In a Jan. 28 “Dear Colleague” letter to state and local education officials, the U.S. Department of Education outlined several areas in which the Every Student Succeeds Act (ESSA), the new federal elementary and secondary education law enacted in December, will begin providing flexibility to states and local school districts in 2016-2017.

Several aspects of the previous law, the Elementary and Secondary Education Act (the No Child Left Behind Act of 2001) will remain in effect next school year, however. For example, federal program grants will be determined by the same formula that was used in 2015-2016. For the most part, school districts that receive grants for 2016-2017 will continue operating with the same plans and procedures, and under the same requirements, in place in the current school year.

There will be some exceptions, however, as the federal education department begins an “orderly transition” to ESSA, beginning in 2016-2017.

In New Jersey, one of the states operating under an NCLB flexibility waiver, “Priority” and “Focus” schools—those that undergo various programs to address chronically low student achievement, or persistent achievement gaps—must continue to implement the “intervention strategies” currently in place, according to the Jan. 28 letter. However, the state will have the option of freezing its existing priority and focus schools list, or updating the list by March 1, 2016. (In 2011, the New Jersey Department of Education identified 74 priority schools in 15 districts, including three charter schools. That same year, 179 schools, in 88 districts, including one charter school, were placed on the “Focus” list.)

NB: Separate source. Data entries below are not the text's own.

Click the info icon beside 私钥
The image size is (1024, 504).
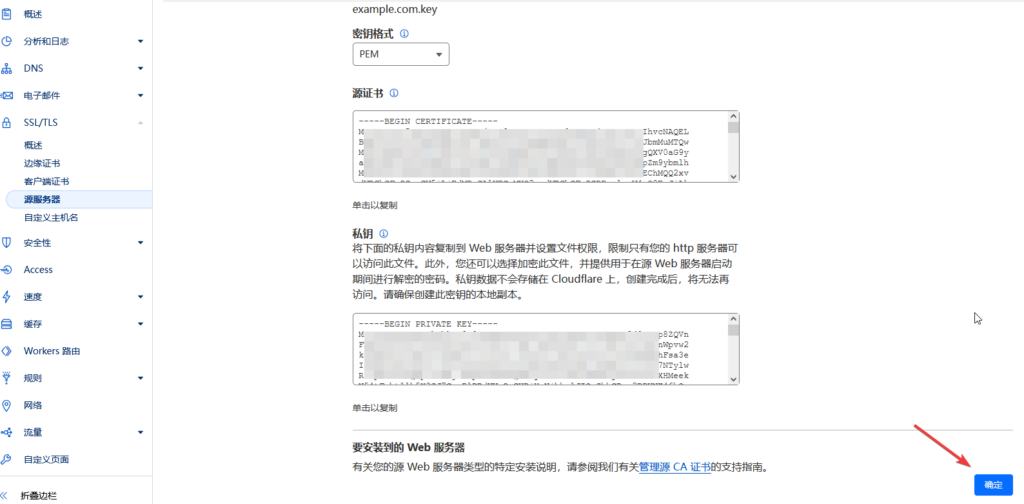click(x=384, y=233)
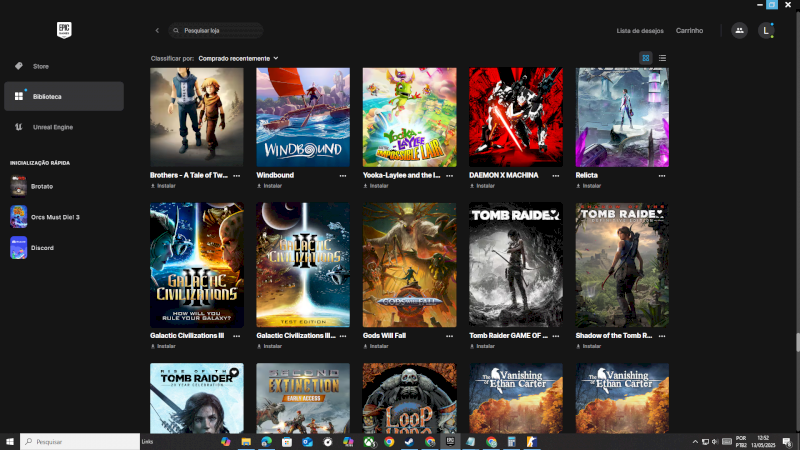Screen dimensions: 800x450
Task: Open options menu for Windbound
Action: pyautogui.click(x=343, y=175)
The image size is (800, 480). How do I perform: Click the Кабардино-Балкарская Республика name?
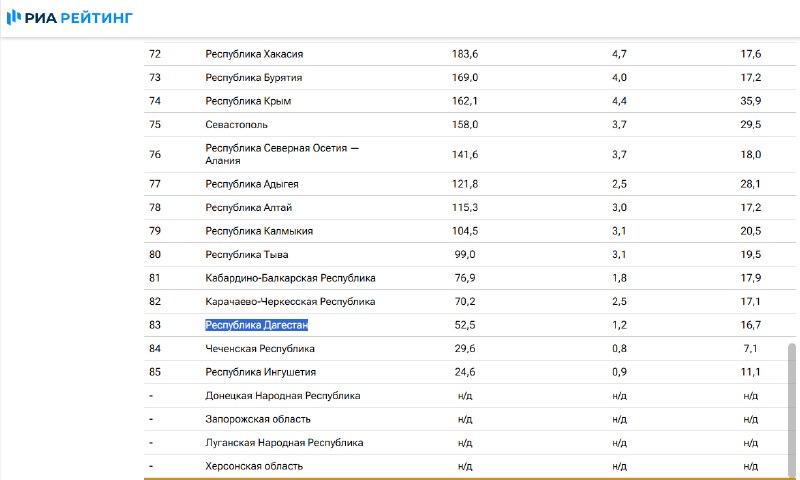click(x=290, y=278)
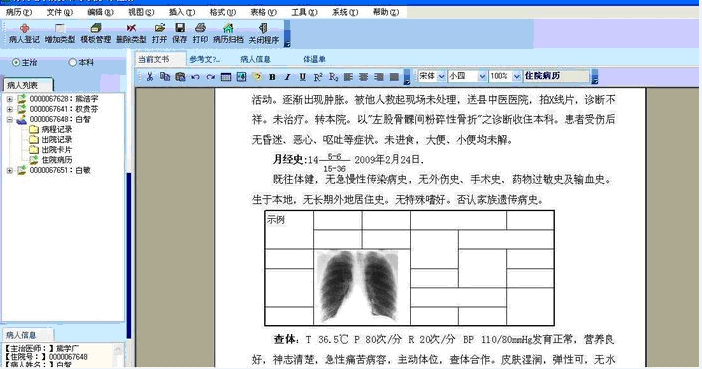Toggle underline formatting button
Screen dimensions: 702x369
pyautogui.click(x=303, y=77)
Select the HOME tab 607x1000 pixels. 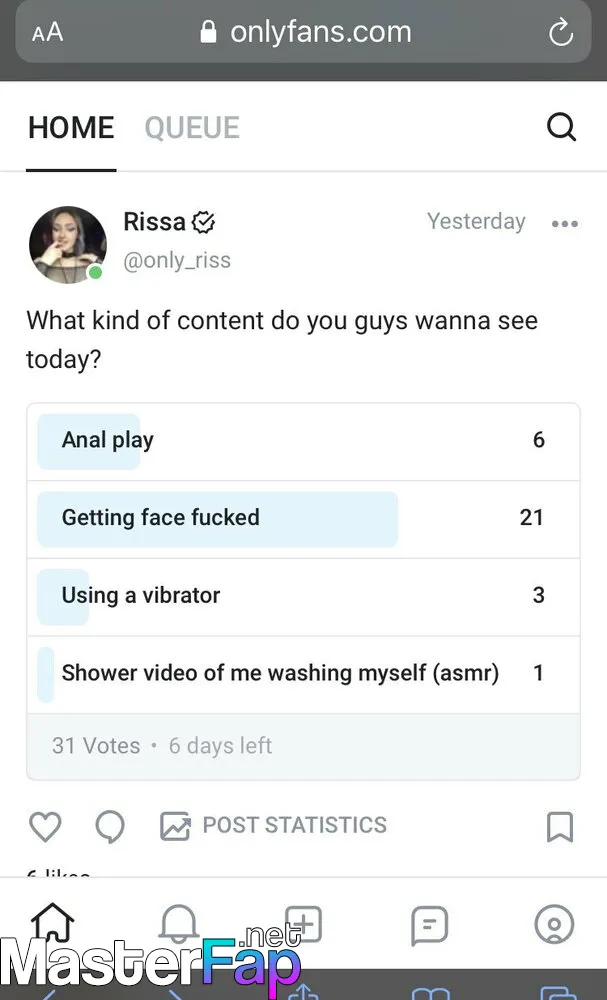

Additionally, states or local school districts, as applicable, will not be required to comply with certain provisions of No Child Left Behind in 2016-2017 if they impede a priority or focus school’s implementation of intervention strategies. These NCLB requirements address the proportion of federal funding directed to Title I schools for improvement, corrective action or restructuring; the poverty rate necessary to operate a schoolwide program; limits on federal funding that a school district may transfer between programs, and other factors.

Additional information is included in the USDOE’s Jan. 28 letter.

Previously, the federal education department issued a “Dear Colleague” letter, on Dec. 18, and additional informationconcerning 2015-2016 programming and timelines affected by the transition to ESSA.